Of the 5,976 households, 34.4% had children under the age of 18; 47.1% were married couples living together; 8.3% had a female householder with no husband present and 42.3% were non-families. Of all households, 34.6% were made up of individuals and 2.0% had someone living alone who was 65 years of age or older. The average household size was 2.31 and the average family size was 3.09.

23.8% of the population were under the age of 18, 6.9% from 18 to 24, 41.1% from 25 to 44, 24.3% from 45 to 64, and 4.0% who were 65 years of age or older. The median age was 33.2 years. For every 100 females, the population had 99.8 males. For every 100 females ages 18 and older there were 98.6 males.
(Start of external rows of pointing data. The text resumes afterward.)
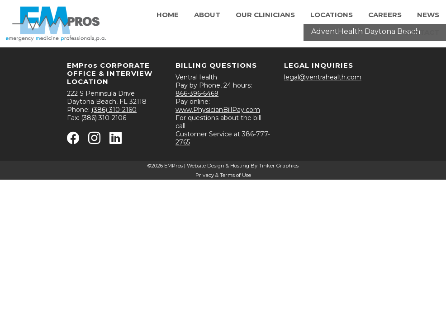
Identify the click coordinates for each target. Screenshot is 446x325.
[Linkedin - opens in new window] (115, 140)
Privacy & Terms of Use (223, 175)
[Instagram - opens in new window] (94, 140)
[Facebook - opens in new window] (73, 140)
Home (168, 14)
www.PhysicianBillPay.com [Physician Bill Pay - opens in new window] (218, 110)
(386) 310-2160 (114, 110)
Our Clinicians (265, 14)
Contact (421, 32)
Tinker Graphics (279, 165)
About (207, 14)
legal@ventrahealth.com (322, 77)
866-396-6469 (197, 93)
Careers (385, 14)
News (428, 14)
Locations (331, 14)
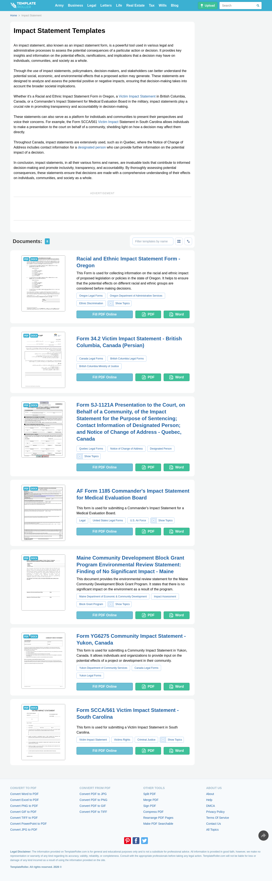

The median value of owner-occupied housing units was $350,100, and 72.8% of housing units were in multi-unit structures. The homeownership rate was 38.6%

===2000 census===
As of the 2000 United States census there were 13,436 people, 6,017 households, and 3,255 families living in the CDP. The population density was 2,390.6 /km2. There were 6,205 housing units at an average density of 1,104.0 /km2. The racial makeup of the CDP was 56.16% White, 9.64% African American, 0.13% Native American, 30.05% Asian, 1.71% from other races, and 2.31% from two or more races. Hispanic or Latino of any race were 5.27% of the population.

There were 6,017 households, out of which 32.4% had children under the age of 18 living with them, 44.7% were married couples living together, 7.5% had a female householder with no husband present, and 45.9% were non-families. 37.1% of all households were made up of individuals, and 1.2% had someone living alone who was 65 years of age or older. The average household size was 2.22 and the average family size was 3.06.

In the CDP the population was spread out, with 24.3% under the age of 18, 7.3% from 18 to 24, 49.0% from 25 to 44, 17.0% from 45 to 64, and 2.4% who were 65 years of age or older. The median age was 32 years. For every 100 females, there were 103.0 males. For every 100 females age 18 and over, there were 102.1 males.

The median income for a household in the CDP was $66,415, and the median income for a family was $80,134. Males had a median income of $57,000 versus $43,481 for females. The per capita income for the CDP was $36,654. About 1.4% of families and 3.4% of the population were below the poverty line, including 2.0% of those under age 18 and none of those age 65 or over.